It was not until the Cold War era, however, that "Oriental despotism" as a term made a dramatic comeback, and this was largely due to Karl August Wittfogel. Wittfogel was a German-American historian who in 1957 published Oriental Despotism: A Comparative Study of Total Power, the most famous modern work dedicated to the concept. Himself a former Marxist, Wittfogel broke with orthodox Soviet-friendly Marxism and used the idea of Oriental despotism as a weapon to criticize contemporary communist states. In this sweeping study, he built upon Marx and Weber to argue that "hydraulic civilizations" (societies dependent on large-scale irrigation and water works) tended to develop authoritarian bureaucratic governments he dubbed "oriental despotisms". According to Wittfogel's "hydraulic hypothesis," the technical requirements of managing irrigation in arid or flood-prone regions (like Egypt, Mesopotamia, India, China) led to the rise of an all-powerful centralized state apparatus; that bureaucracy, in turn, amassed control over both economy and society, resulting in totalitarian control of a kind unknown in the decentralized West. Wittfogel essentially formalized the idea of a distinctive non-Western path of civilization: unlike the feudal-to-capitalist trajectory of Europe, the Orient followed a "hydraulic-bureaucratic" path culminating in stagnant absolutist empires. He not only surveyed ancient Asian empires but provocatively argued that modern Communist regimes in China and the USSR were new incarnations of Oriental despotism. In his view, Marx had been shortsighted to see socialism as a leap forward. Wittfogel claimed the Communist Party-state under Stalin or Mao was structurally akin to the old despotic dynasties, simply with "industrial" means. He described Soviet Russia as a "monocentric" system akin to Asiatic monarchy, in contrast to the "polycentric" pluralism of Western societies. This thesis, arriving at the height of the Cold War, fed into the ideological narrative that communism represented an Asiatic-like tyranny antithetical to Western freedom.
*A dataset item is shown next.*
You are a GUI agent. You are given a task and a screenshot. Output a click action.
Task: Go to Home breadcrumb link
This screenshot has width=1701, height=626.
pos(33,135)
Wittfogel's Oriental Despotism was both influential and controversial. Supporters praised its grand comparative sweep and the insight that environmental adaptation (irrigation) could shape political evolution. His work drew explicitly from the lineage of Montesquieu, Marx, and Weber, tying together climate, economic mode of production, and bureaucratic form into one grand explanation. However, many scholars, especially sinologists and anthropologists, criticized Wittfogel's claims as overly deterministic and empirically flawed. For example, Chinese history experts pointed out that not all major waterworks in China were state-run, that private property and local institutions did exist to significant degrees, and that the term "despotism" oversimplified the complex legal and moral restraints on imperial power. Historian Frederick W. Mote in 1961 famously attacked Wittfogel's thesis as misreading Chinese history, arguing that the growth of Chinese imperial power was not unchecked or unchanging and that the term "despotism" is a dubious fit for traditional Chinese rule. Likewise, British scientist-historian Joseph Needham, in reviewing Wittfogel, objected that applying a derogatory word like despotism, freighted with Western notions of arbitrary tyranny, distorted our understanding of how Confucian bureaucratic governance actually worked. These critiques were part of a broader mid-20th-century reassessment that warned against uncritical use of the old Orientalist tropes. Nonetheless, Wittfogel's book had a significant impact, especially outside of Asian studies. It kept alive the idea that there was a through-line from ancient Eastern empires to modern totalitarian states: an East-West divide in political culture that resonated with the geopolitics of the 1950s. Wittfogel's revival of "Oriental despotism" demonstrated the enduring allure of this historical concept, even as it was now being adapted to very contemporary debates about freedom and tyranny.

==Modern critiques and reframing==
By the late 20th century, the concept of Oriental despotism came under sustained attack from new intellectual currents, notably post-colonial studies and revisionist historiography. Scholars in these fields argued that "Oriental despotism" was less a neutral analytical model and more a Eurocentric myth that said more about Western self-justification than about Asian realities. In his landmark 1978 book Orientalism, Edward Said identified the trope of the "Oriental despot" as a key element of Western imaginings of the East: a stereotype of "the arbitrary power of Asiatic princes" used to portray Eastern societies as stagnant, cruel, and inferior. Said and those influenced by him showed how this image had served as an ideological tool of colonial domination, rationalizing European imperial rule as bringing law and liberty to benighted peoples. From Montesquieu's climate theories to Marx's evolutionary schema and Wittfogel's Cold War polemic, the through-line was a claim of Western superiority and Eastern backwardness. Modern scholarship has been intent on deconstructing these claims. Researchers have highlighted, for example, the constitutional and consultative traditions within Ottoman and Mughal governance, or the civic institutions in Qing China, which contradict the caricature of entirely unchecked tyranny. They note that terms like "despot" were often pejorative labels affixed by outsiders rather than accepted descriptions by insiders.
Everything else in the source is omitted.